Greece Is Not Unique; Unsustainable Government Debt Has No Upside

Executive Brief

Burgeoning government debt is now the rule rather than the exception, and many people would argue that fiat money has been a major factor in it's growth. That opinion holds that today’s money regime, or fiat, is economically and socially destructive. It is inflationary, it corrupts society’s morals, and it benefits the few at the expense of everybody else. Those who hold that opinion assert that fiat money invariably leads to indebtedness, boom and bust cycles, and crippling depressions. At best, they say, fiat systems represent a safe means for bankers and those in political office to leverage the system in their favor and unfairly enrich themselves at the expense of the society they purport to serve.

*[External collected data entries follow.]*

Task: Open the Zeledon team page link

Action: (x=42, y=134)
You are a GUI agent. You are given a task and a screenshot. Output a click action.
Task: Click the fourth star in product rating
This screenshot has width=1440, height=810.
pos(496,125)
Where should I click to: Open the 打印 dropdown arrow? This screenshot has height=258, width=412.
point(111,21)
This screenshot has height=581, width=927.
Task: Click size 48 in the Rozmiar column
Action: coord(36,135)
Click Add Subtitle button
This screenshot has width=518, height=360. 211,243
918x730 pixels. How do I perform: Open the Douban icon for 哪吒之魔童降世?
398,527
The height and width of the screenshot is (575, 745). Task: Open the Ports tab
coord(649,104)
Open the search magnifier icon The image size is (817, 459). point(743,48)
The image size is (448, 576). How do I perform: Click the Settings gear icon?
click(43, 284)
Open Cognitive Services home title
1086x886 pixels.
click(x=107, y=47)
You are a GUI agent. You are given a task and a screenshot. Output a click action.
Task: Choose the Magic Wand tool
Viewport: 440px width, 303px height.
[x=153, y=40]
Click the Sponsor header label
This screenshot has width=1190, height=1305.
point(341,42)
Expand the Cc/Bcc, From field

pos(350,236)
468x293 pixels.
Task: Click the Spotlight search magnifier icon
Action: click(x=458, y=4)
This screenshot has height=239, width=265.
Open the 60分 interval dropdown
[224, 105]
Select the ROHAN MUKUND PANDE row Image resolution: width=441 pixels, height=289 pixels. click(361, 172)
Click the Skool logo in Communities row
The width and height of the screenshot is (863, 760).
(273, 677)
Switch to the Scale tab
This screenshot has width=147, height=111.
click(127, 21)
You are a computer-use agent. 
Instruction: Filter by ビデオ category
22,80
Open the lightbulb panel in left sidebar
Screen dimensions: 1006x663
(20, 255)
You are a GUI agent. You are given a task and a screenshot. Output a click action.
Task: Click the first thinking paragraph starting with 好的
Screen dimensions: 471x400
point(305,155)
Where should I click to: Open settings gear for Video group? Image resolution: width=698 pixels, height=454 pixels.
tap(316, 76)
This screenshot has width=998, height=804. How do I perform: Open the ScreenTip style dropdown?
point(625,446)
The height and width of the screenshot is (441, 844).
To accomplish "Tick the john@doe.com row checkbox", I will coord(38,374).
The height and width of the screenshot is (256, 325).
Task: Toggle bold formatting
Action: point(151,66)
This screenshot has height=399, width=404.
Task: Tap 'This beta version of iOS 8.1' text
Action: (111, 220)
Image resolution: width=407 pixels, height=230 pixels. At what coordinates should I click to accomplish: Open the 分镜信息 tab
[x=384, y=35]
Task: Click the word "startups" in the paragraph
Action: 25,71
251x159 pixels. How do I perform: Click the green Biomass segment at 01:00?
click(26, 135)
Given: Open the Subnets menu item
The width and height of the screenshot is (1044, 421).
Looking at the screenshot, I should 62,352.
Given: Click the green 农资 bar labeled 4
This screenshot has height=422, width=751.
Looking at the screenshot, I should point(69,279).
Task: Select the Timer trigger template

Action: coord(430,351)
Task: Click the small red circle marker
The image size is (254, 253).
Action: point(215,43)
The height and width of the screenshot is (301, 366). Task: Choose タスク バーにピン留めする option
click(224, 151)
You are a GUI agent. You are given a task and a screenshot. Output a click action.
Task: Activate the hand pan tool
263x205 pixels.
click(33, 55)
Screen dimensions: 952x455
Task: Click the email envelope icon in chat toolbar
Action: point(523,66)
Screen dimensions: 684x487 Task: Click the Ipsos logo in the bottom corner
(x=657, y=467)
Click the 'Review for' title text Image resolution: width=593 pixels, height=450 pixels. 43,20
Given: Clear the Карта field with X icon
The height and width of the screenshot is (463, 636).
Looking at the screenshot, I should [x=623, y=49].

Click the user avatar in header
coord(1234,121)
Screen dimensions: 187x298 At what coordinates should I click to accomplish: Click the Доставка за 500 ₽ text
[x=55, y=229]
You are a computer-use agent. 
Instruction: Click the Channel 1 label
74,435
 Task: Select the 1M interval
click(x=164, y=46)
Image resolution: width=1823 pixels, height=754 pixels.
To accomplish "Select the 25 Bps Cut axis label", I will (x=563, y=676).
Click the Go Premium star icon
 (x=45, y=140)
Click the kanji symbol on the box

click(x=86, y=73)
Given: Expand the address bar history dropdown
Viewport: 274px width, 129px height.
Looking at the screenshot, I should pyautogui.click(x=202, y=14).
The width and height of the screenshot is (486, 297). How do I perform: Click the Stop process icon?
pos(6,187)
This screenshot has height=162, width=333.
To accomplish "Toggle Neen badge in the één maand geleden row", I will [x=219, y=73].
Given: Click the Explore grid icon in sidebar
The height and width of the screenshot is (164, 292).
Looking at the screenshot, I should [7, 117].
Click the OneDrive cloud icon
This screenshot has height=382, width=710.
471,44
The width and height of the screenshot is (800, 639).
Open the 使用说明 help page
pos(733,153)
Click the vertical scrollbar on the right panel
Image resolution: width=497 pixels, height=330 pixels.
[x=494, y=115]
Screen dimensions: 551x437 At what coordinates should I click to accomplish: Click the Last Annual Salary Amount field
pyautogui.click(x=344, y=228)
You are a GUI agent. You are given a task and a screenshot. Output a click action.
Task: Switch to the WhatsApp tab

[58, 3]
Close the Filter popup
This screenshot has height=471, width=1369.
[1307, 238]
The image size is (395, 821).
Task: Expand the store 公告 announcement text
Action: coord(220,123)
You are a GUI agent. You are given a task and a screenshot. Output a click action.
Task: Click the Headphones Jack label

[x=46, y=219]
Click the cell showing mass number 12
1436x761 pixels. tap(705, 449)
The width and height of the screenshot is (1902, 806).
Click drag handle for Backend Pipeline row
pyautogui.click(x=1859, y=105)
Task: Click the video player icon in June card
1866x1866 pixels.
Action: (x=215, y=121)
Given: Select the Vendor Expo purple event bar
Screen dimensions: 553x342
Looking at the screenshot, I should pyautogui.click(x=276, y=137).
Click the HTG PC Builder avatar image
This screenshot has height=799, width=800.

In contrast, digital currencies remove arbitrary power over the money supply, mitigate currency exchange-rate risk for foreign firms, and encourage trade regardless of national economic performance. Because digital currency is not leveraged nor created as debt like fiat, funds are always available from an account the moment they are requested. The exchange rate of an internationally accepted cryptocurrency would be set by a much larger international user base than is possible with any national fiat currency; savings held in digital money are exempt from the impact that local political turmoil has on national currencies. This means a globally accepted digital currency has a much improved long-term stability and trade prospectus than any fiat regime.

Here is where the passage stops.